Opgave 1: Toon elke regel uit de records waarin de string "Expand" voorkomt.
▬▬▬▬▬▬
De akte van levering zal gepasseerd worden op 19 augustus 2024 of zoveel eerder of later als partijen tezamen nader overeenkomen, ten overstaan van notariskantoor Notariskantoor Adegeest(…)
Artikel 6 Staat van de onroerende zaak. Gebruik.
6.2.
Koper aanvaardt uitdrukkelijk alle lijdende erfdienstbaarheden, bijzondere lasten en beperkingen, afzonderlijke zakelijke rechten, kettingbedingen en kwalitatieve verplichtingen die op de onroerende zaak rusten, e.e.a. voor zover blijkend en/of voortvloeiend uit:
(…)
b. de akte van splitsing;
(…)
Artikel 7 Feitelijke levering. Overdracht aanspraken.
▬▬▬▬▬▬
Opgave 2:
Beantwoord de volgende vragen over de gegeven tekst:
(a) Op welke datum zal de akte van levering gepasseerd worden?
(b) Welk onderwerp noemt de kop van artikel 7?
(c) Welke akte staat onder punt b. vermeld?
▬▬▬▬▬▬
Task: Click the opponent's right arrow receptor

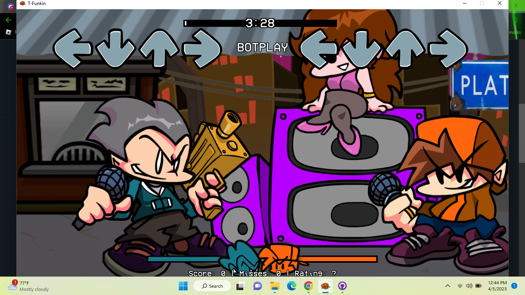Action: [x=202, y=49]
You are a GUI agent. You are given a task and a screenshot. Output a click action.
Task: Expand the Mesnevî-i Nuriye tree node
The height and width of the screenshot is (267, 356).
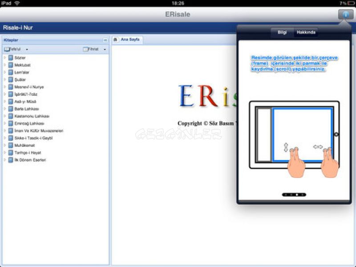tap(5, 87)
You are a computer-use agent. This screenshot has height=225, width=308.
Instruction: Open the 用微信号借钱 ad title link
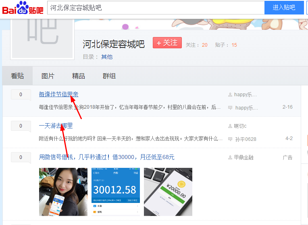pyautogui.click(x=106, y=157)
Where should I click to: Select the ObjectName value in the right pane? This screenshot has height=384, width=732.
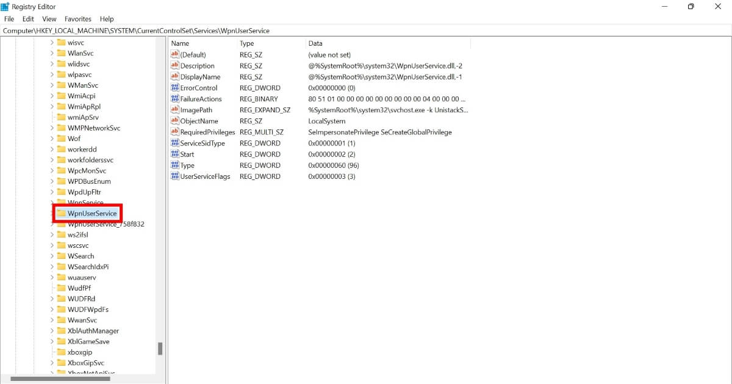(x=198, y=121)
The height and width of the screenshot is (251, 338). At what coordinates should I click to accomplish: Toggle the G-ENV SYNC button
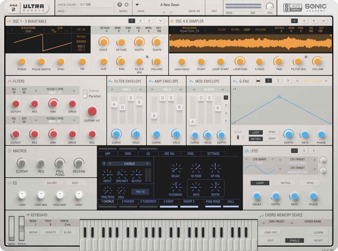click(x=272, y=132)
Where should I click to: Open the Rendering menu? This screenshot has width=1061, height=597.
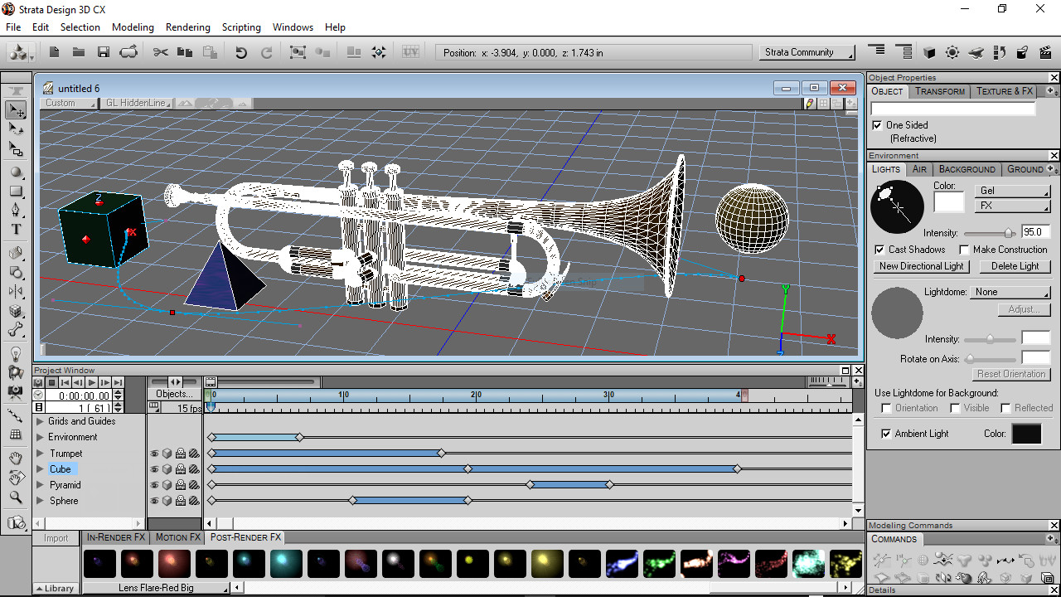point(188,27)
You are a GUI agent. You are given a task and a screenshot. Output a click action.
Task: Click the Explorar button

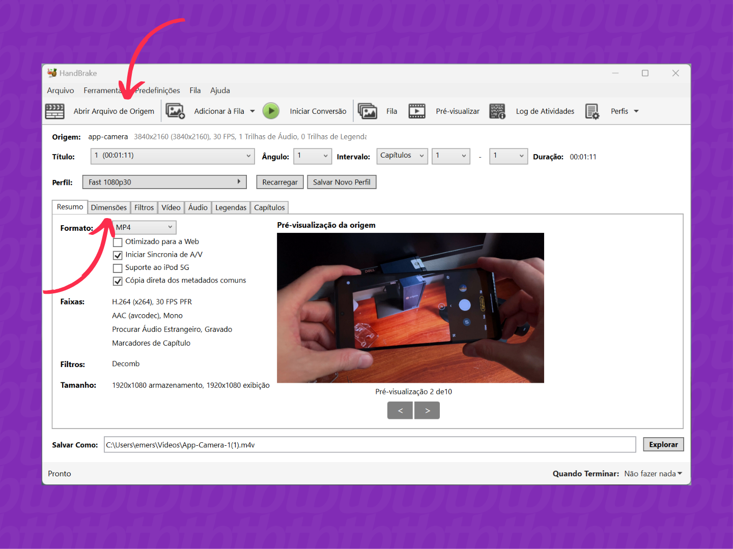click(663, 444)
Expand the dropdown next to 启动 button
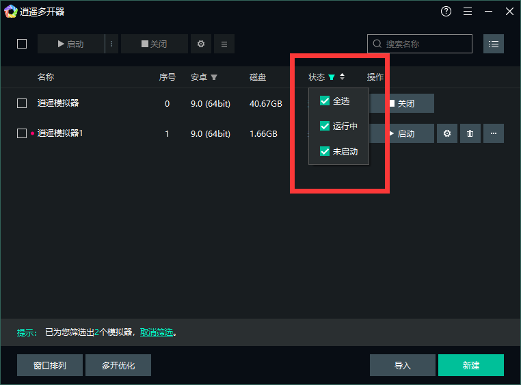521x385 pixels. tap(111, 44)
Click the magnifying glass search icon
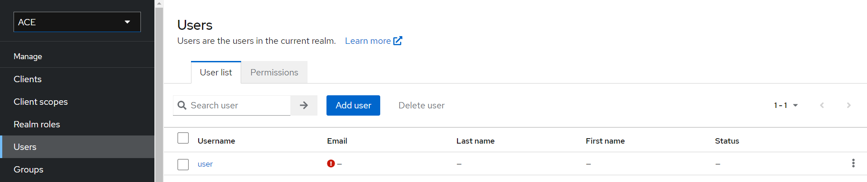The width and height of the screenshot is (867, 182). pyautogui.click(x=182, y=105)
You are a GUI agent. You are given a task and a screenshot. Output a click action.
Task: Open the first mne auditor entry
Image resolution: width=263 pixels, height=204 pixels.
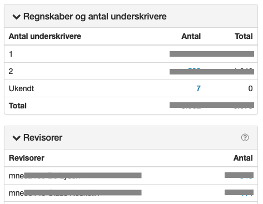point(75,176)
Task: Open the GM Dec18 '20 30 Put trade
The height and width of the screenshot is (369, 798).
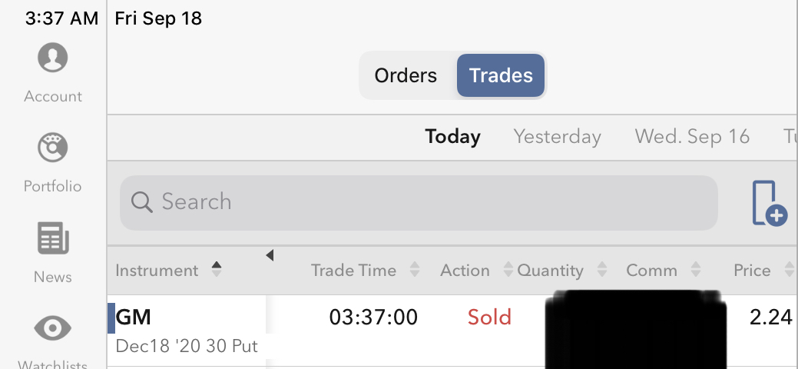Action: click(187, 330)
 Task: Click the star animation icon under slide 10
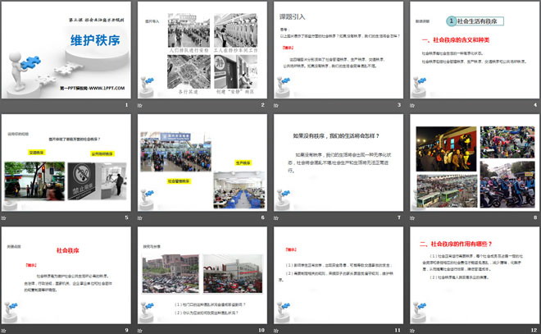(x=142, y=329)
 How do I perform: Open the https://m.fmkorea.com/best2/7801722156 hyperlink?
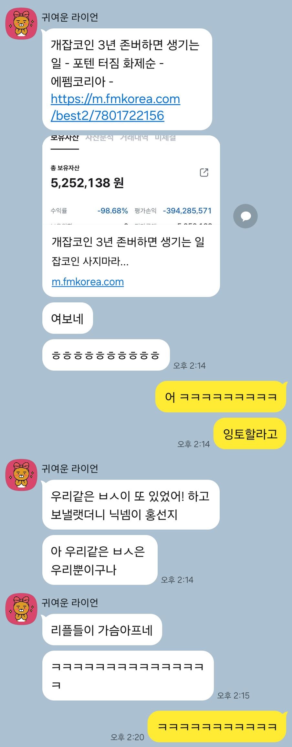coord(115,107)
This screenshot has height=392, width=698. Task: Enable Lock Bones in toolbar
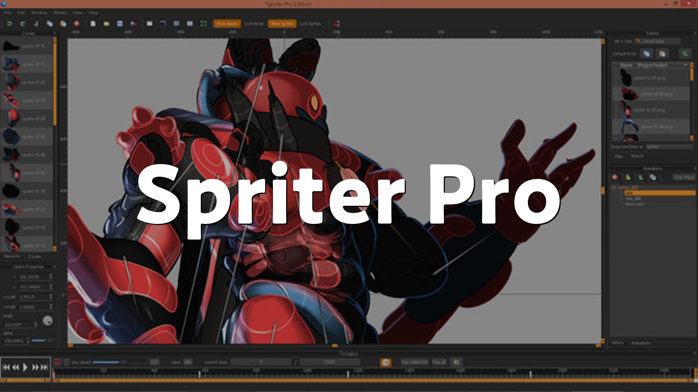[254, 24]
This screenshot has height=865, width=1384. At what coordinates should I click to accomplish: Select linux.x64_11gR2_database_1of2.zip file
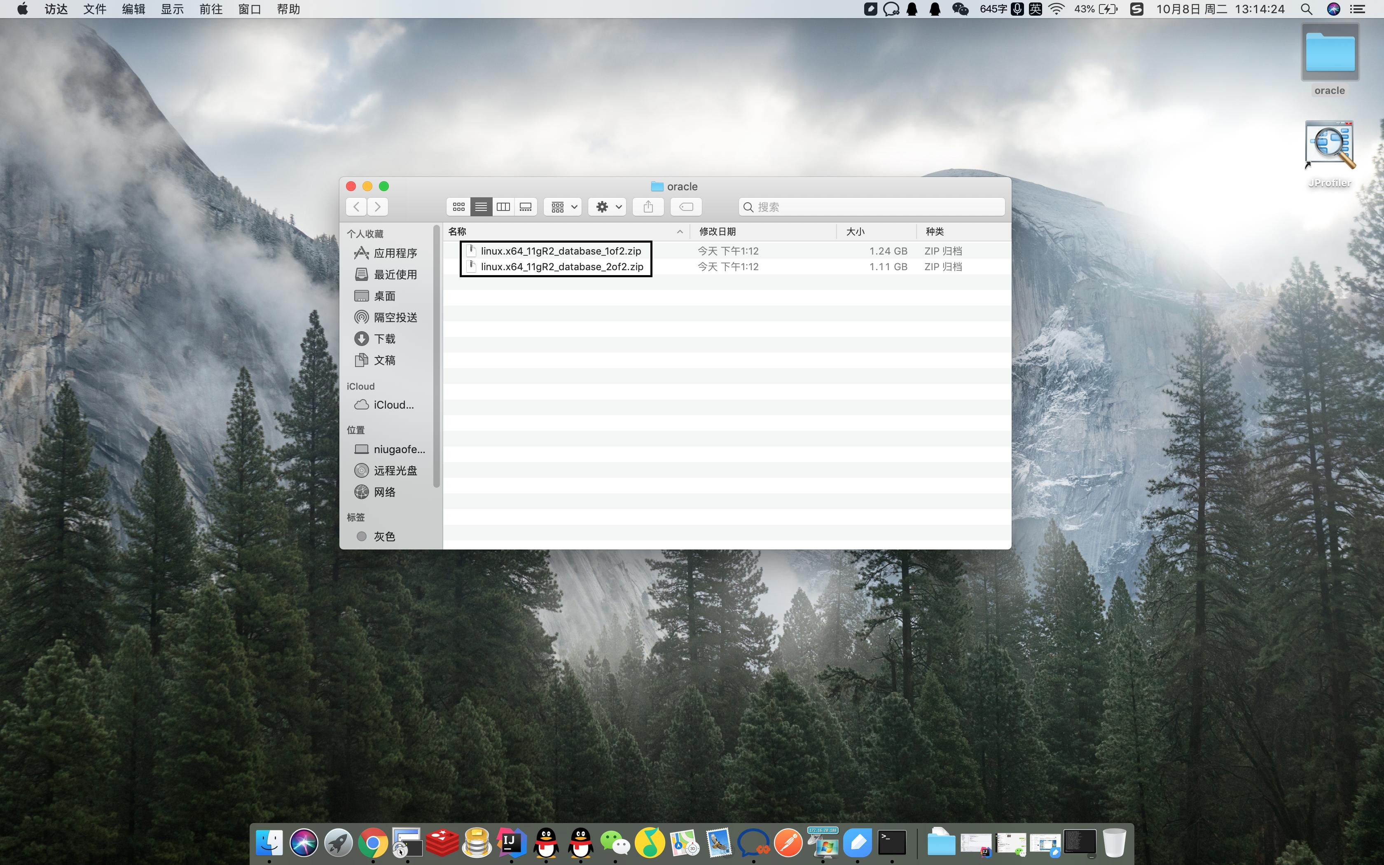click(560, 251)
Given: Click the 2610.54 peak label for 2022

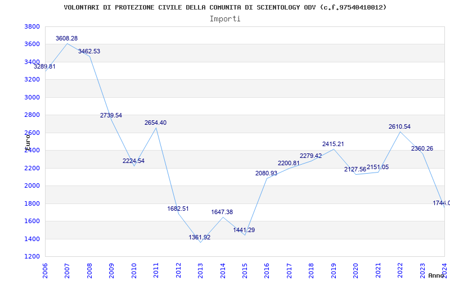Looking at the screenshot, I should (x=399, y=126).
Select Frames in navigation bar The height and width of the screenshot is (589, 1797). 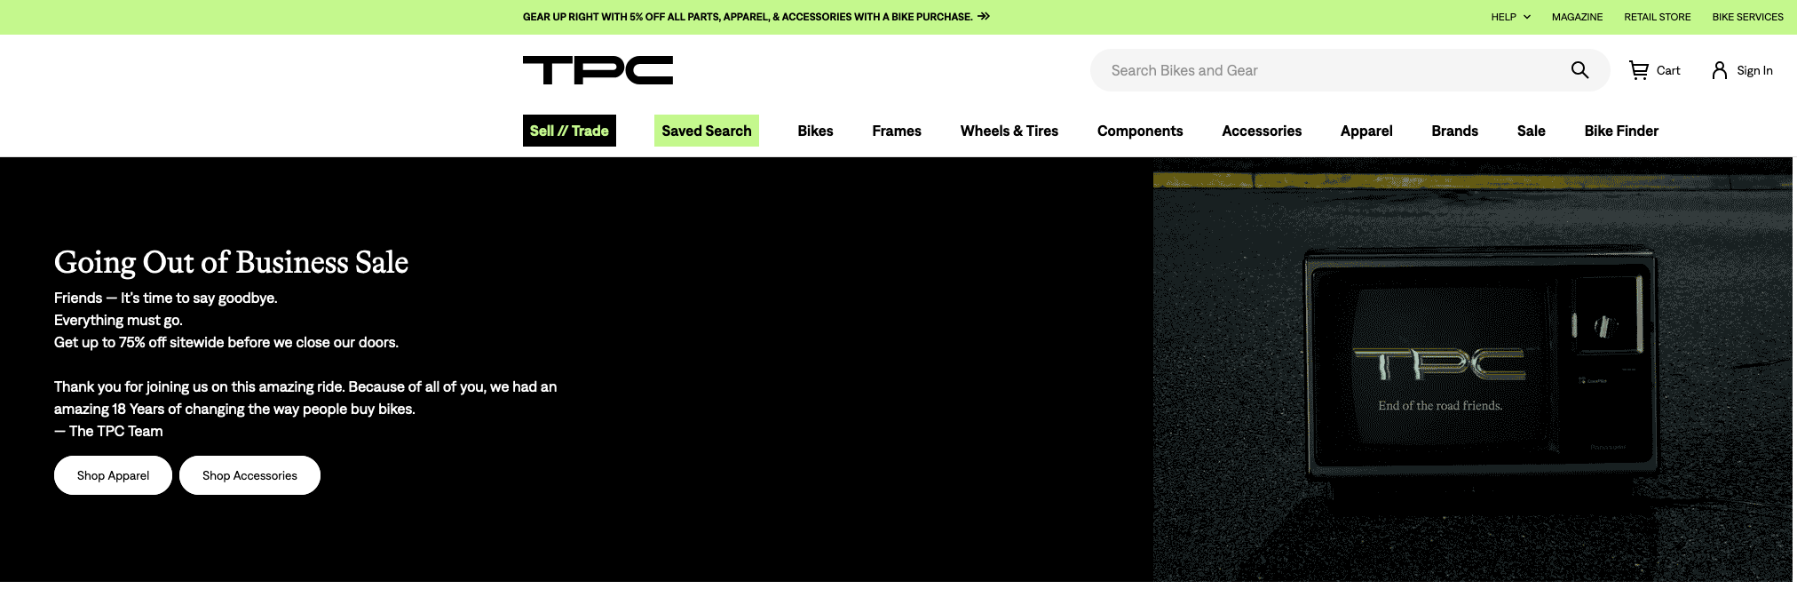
▬▬▬▬▬▬
Volledig antwoord 1:
Task: Expand the Mesnevî-i Nuriye tree node
Expand the dropdown next to 启动 button

Volledig antwoord 2:
(a) Op 19 augustus 2024, of zoveel eerder of later als partijen tezamen nader overeenkomen.
(b) Feitelijke levering. Overdracht aanspraken.
(c) De akte van splitsing.